▶ Exercise directions
Print nothing but the lines below starting at the line that holds "Where should I" and ending at the line that holds "You are a GUI", including both, each exactly as written.

▶ Available records
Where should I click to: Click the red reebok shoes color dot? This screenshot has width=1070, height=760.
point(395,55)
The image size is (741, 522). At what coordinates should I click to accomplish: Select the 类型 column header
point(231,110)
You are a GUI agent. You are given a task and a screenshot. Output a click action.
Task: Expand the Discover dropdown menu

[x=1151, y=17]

--

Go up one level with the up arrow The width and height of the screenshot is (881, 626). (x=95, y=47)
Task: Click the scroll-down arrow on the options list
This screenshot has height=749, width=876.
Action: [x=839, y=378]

...

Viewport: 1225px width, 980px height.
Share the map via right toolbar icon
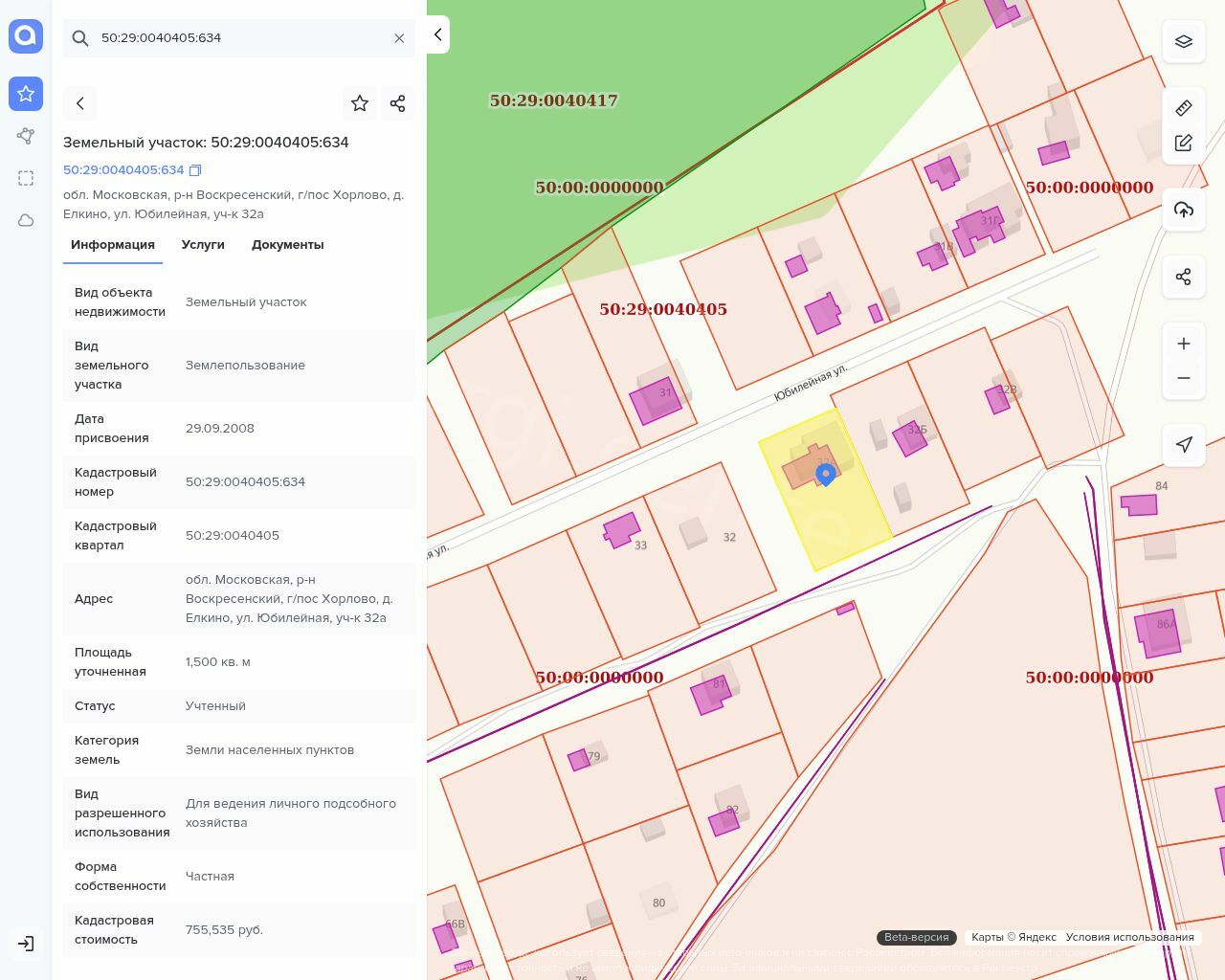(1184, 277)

▶ Your solution
Where should I click to: Click the red reebok shoes color dot? This screenshot has width=1070, height=760.
point(395,55)
The image size is (741, 522). At what coordinates should I click to accomplish: Select the 类型 column header
point(231,110)
You are a GUI agent. You are given a task and a screenshot. Output a click action.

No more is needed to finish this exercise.